19th Commissioner of Israel Police
- In office January 17, 2021 – July 17, 2024
- Minister: Amir Ohana Omer Bar-Lev Itamar Ben-Gvir
- Preceded by: Motti Cohen
- Succeeded by: Daniel Levi

Personal details
- Born: Yaakov Shabtai November 11, 1964 (age 61) Ashkelon, Israel

Military service
- Allegiance: Israel
- Rank: Captain

= Kobi Shabtai =

19th Commissioner of Israel Police

Yaakov "Kobi" Shabtai (יעקב (קובי) שבתאי; born November 11, 1964) is an Israeli police officer who served as the 19th Commissioner of Israel Police from January 17, 2021 to July 17, 2024. He has previously served as the Commander of the Border Police as a deputy commissioner.

== Biography ==
Kobi Shabtay was born on November 11, 1964, in Ashkelon, Israel, to Iraqi Jewish immigrants.  He is divorced and had three daughters, including one who serves as a patrol officer in the police and another who enlisted in the Israel Border Police for her national service.

== Career ==
Shabtai was enlisted in the 202nd Battalion of the Paratroopers Brigade in 1982. He was discharged in 1987 at the end of his service at the rank of 'Seren' (Captain).

Shabtai joined the Israel Border Police in 1991.

In July 2020, Shabtai was diagnosed with COVID-19.

=== Commissioner of Israel Police ===
Shabtai was appointed Commissioner of Israel Police on January 17, 2021, succeeding Motti Cohen.

On 25 April 2021, Shabtai ordered the removal of barricades preventing access to the Damascus Gate in East Jerusalem after violent protests.

Following the 2021 Mount Meron crowd crush, in which 45 men and children died, Shabtai said "My conscience is clear; I’m not going to resign", and added that he would not allow the police to be scapegoated for the incident. In 2024, a state commission of inquiry found him personally responsible for the incident. The committee said that the findings would have led it to recommend his removal from office, but since his term was extended because of the war in Gaza, it would leave the decision to the government.

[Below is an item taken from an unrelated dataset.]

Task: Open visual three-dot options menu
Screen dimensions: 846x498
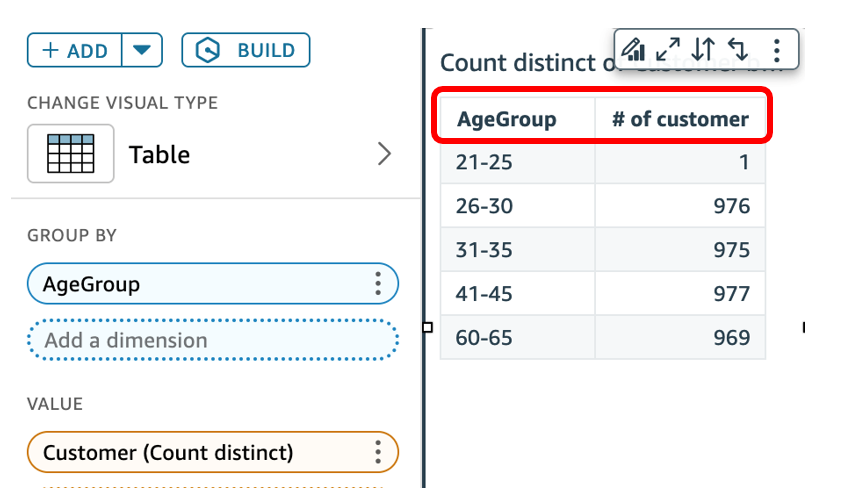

In a leaked recording of a conversation with National Security Minister Itamar Ben-Gvir, Shabtai said "There's nothing we can do. They murder each other. It’s in their nature. That’s the mentality of the Arabs", resulting in leading Israeli Arab politicians calling for his dismissal for anti-Arab racism.

On 25 June 2023, Ben-Gvir announced that Shabtai's position as the head of the Israel Police would not be extended after the end of his term in January 2024. This announcement was the result of dispute between Gvir and Shabtai.

The outbreak of the Gaza war on October 7, 2023 resulted in the opposition party National Unity joining the thirty-seventh government led by prime minister Benjamin Netanyahu to form a national unity government and the Israeli war cabinet .The new government decided that the tenures of outgoing Israeli officials would be extended in view of the prevailing situation in Israel. In December 2023, Gvir refused to extend the tenure of Israel Prison Service Commissioner Katy Perry and said that the extension of Shabtai's tenure was also in doubt. However, in January 2024 Shabtai was ultimately asked to continue in his position as the commissioner of Israel Police until 17 July 2024. He was succeeded by Daniel Levi.